Supplied material
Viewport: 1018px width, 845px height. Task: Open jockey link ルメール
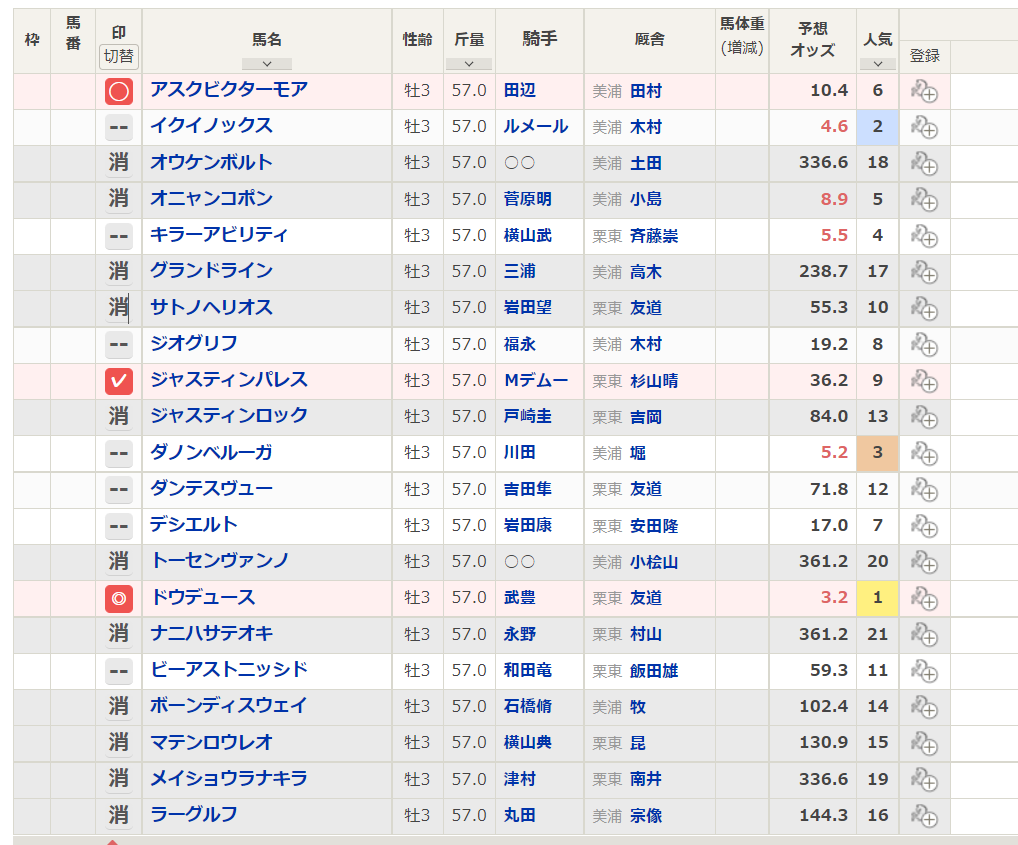[536, 126]
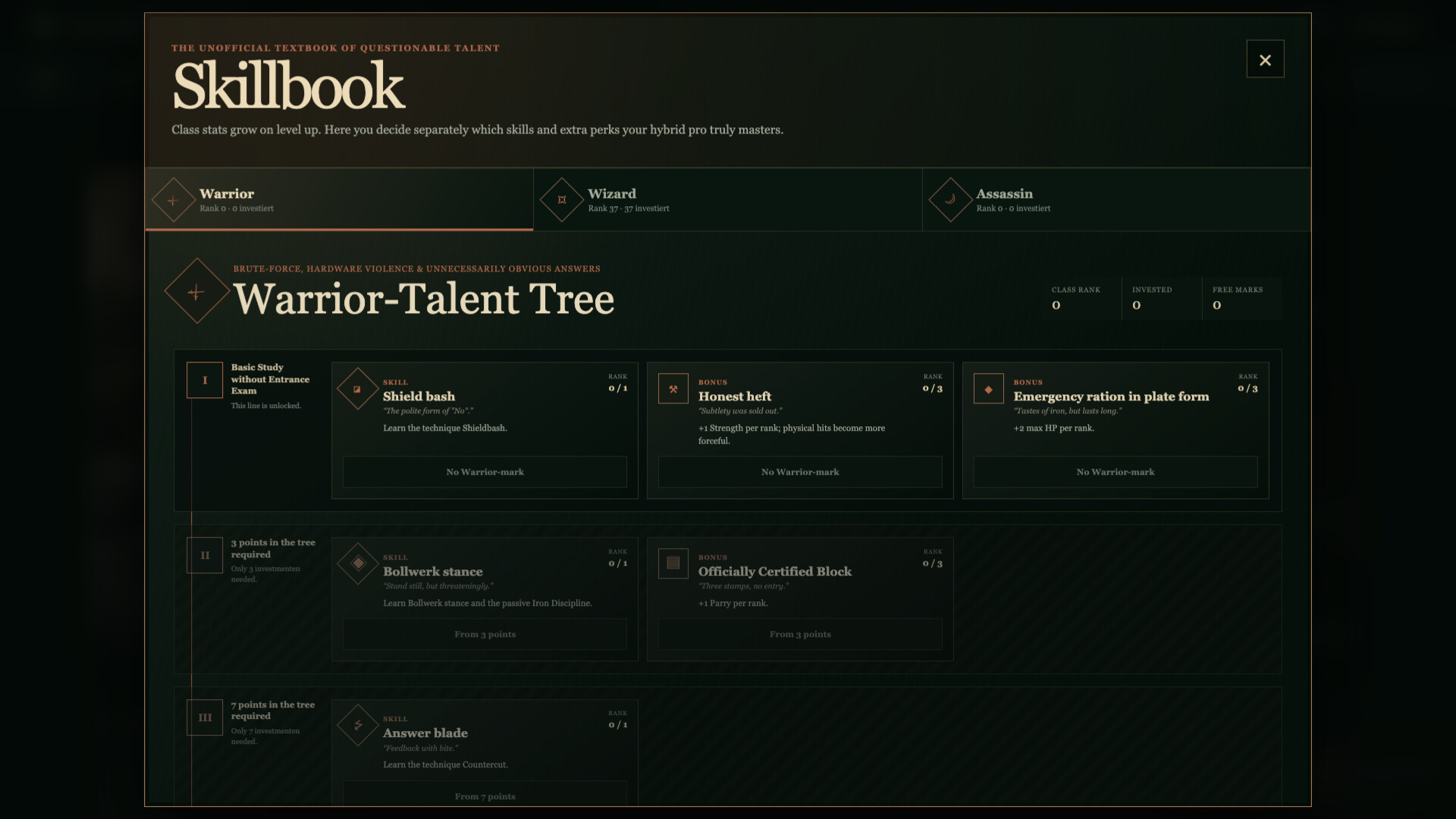This screenshot has width=1456, height=819.
Task: Click From 3 points under Officially Certified Block
Action: click(x=800, y=634)
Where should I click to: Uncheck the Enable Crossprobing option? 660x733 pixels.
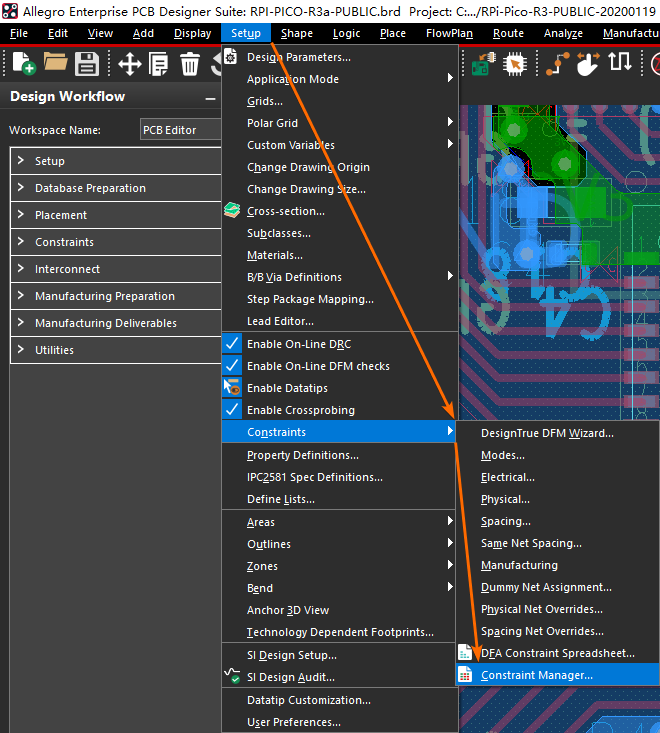300,410
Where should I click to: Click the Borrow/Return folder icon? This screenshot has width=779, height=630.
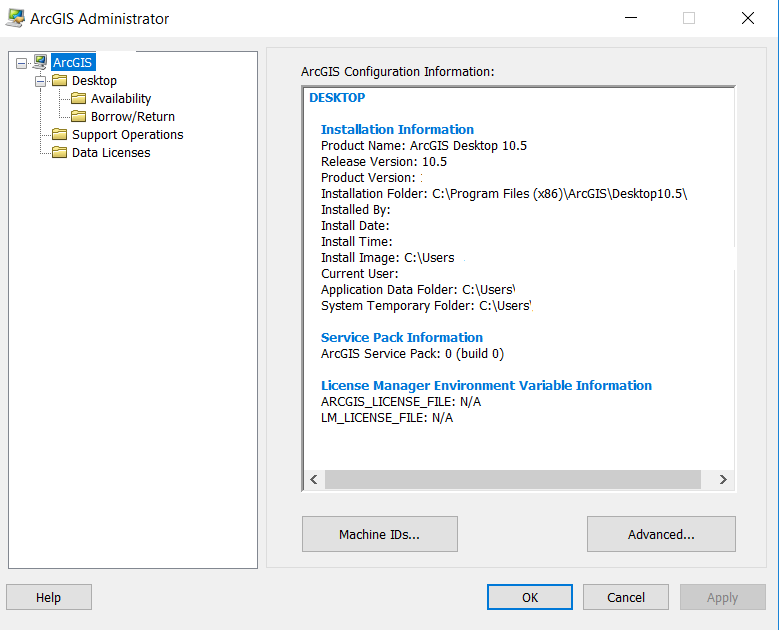pyautogui.click(x=79, y=116)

Objective
Write out each line of the records above as a JSON list of strings, one string per line, leaving out blank lines and the pictures.

Exercise result
[
  "Viewport: 1018px width, 845px height. Task: Open jockey link ルメール",
  "[536, 126]",
  "This screenshot has width=1456, height=819.",
  "Task: Click From 3 points under Officially Certified Block",
  "Action: click(x=800, y=634)",
  "Where should I click to: Uncheck the Enable Crossprobing option? 660x733 pixels.",
  "300,410",
  "Where should I click to: Click the Borrow/Return folder icon? This screenshot has width=779, height=630.",
  "pyautogui.click(x=79, y=116)"
]